--- Extracted material ---

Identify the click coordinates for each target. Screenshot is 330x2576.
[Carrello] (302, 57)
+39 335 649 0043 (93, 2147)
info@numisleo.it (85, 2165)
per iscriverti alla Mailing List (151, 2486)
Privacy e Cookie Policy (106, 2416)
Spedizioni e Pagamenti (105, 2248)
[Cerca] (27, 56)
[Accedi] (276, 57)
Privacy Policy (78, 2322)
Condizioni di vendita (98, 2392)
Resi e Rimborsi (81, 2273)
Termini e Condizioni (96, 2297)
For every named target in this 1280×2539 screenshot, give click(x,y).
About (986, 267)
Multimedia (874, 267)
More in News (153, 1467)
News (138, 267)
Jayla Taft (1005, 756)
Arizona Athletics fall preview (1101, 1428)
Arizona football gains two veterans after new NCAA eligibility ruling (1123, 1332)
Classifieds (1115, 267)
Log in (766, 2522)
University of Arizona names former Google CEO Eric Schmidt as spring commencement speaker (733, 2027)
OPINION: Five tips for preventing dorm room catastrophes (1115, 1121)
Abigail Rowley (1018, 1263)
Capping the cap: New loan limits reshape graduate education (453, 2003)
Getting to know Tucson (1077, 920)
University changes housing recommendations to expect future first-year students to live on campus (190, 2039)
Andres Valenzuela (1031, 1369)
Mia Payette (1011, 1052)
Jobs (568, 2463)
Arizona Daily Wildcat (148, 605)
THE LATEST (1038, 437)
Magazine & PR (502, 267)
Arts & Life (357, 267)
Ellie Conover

---

> _Goal of the exercise_
Show the lines of the entries that include the string "Policy", copying each in full.

> _Answer area_
Privacy e Cookie Policy (106, 2416)
Privacy Policy (78, 2322)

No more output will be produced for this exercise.